I set off to the University of Northern Iowa with the thought of becoming a music teacher, presumably in a public school.    My first year in Music methods I met Martha Holvik an inspirational Suzuki Teacher who handed me my first copy of Nurtured by Love.   Once I started reading it I couldn't put it down.   I was still reading it early the next morning with out sleeping.   It was the first time that I heard of a teacher who had this amazing belief that "Music could save the World" if we worked for that purpose.   It was the first time that I heard that you could change the future of a child's life by influencing their environment.   I just wanted to meet this man one day long enough to say thank you.   Thank you for seeing in the hearts of children their real potential.

I graduated with a teaching degree in 97 at a time when school systems where laying off teachers in the Midwest.   My first year teaching the teachers went on strike that very Fall.   That year in the Midwest they laid off 300 music teachers.  I began to look for some way that I could get more experience teaching as a Suzuki teacher.   After finding a civil service job in the University Library at ISU were my parents lived I began saving to go to more institutes to get my credentials as a Suzuki teacher.   While teaching part time from my parents home I read every book on the Fine Arts Floor I could find about the Suzuki Method.  

Fascinated by Dr. Suzuki's theories about language I took courses in language acquisition and begging Japanese.    While I was taking teacher training on book 5 at Stevens Point one summer Dr. Suzuki came to visit the Institute.   He taught an afternoon session with the children  and then the teachers.   Even the teacher trainees were invited to have a session with him.   It was the first time that I can remember him making adjustments on my bow arm.   I was so impressed that someone who barely spoke English could teach something as technical as the violin.

That week my American Suzuki Teachers encouraged me to consider going to study in Japan for at least 3 months.   After asking for their assistance with their letters, I left the institute filled with energy.   I used the next two years to save more than I needed for the trip and finish all of the paper work.  In February of 1989 I left to stay a brief time with my Sister in California before boarding a plane to Japan.

Less than a week before I was to board the plane the Emperor of Japan died.  My arrival in Tokyo was rescheduled around the busy airport for the day of the funeral.   The airport and the trains were nearly empty.   It was a quiet ominous rainy ride up the mountain to Matsumoto while most Japanese stayed home to watch the funeral.   I can't remember arriving at my home stay families town house.  The very next morning I awoke to my first Japanese breakfast and my first visit to the Kaiken where Dr. Suzuki was teaching.

There were teachers in the kenkusei program from all over the world.  We had group instruction with Dr. Suzuki every morning.   After lunch we practiced and observed Dr.Suzuki's private lessons.  Dr Suzuki taught in broken English, excellent German, Japanese and  many gestures.  For 3 months I became immersed in violin study and Japanese culture.  I learned to peddle around this picturesque mountain town with a castle on a bicycle and eat all kinds of interesting Japanese food when I wasn't practicing or taking classes.

### Set of tasks
- a) In the memoir about training as a Suzuki teacher, what languages did Dr. Suzuki teach in?
- b) Write the next part of the memoir about training as a Suzuki teacher, picking up after its final sentence.

### Record set
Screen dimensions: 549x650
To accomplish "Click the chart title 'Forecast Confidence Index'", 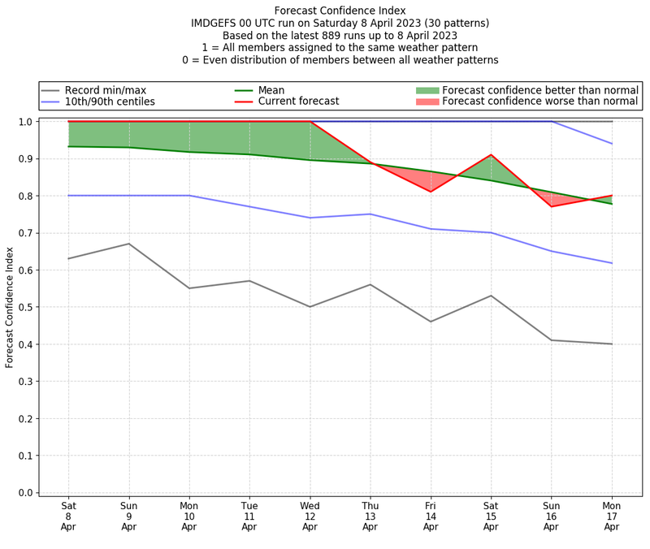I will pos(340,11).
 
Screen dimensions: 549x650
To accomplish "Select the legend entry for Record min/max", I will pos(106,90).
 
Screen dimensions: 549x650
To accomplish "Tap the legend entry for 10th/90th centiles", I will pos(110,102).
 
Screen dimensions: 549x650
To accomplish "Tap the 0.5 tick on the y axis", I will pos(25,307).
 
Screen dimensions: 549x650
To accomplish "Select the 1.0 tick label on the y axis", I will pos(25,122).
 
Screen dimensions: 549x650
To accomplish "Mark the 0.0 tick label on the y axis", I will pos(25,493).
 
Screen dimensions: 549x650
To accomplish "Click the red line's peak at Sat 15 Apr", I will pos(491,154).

...

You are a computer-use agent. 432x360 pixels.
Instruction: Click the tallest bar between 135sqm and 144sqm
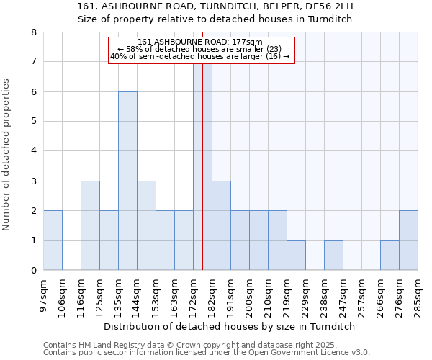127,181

### Answers by task
- a) He taught in broken English, excellent German, and Japanese, along with many gestures.

- b)
One day after class Dr. Suzuki observed in English, "You love to study tone.  Please stay a little longer so you can study more."   I was already looking for ways to make it possible for me to stay that summer so that I could attend the International conference being held that summer.   Two full weeks of Suzuki children, parents and teachers from Japan and all over the world.   Recitals twice a day everyday.  Classes and seminars from Suzuki Teachers from all over the world.   Some of my first Suzuki teachers were surprised to see me there.

3 months became 6 and a year later Dr. Suzuki asked me if I would like to work toward a graduation. I took my time and learned everything the way he asked me to practice.  Graduation meant playing the Bach A minor with the chamber orchestra as well as several solo pieces with the piano.  I had to take one month off to take care of my wisdom teeth.  But finally the date was set for a cold day in December.  Everyone on stage with me was shivering. But we made it through all the pieces.  Much to his surprise I read 50 haiku to him in Japanese at the end just like the children do.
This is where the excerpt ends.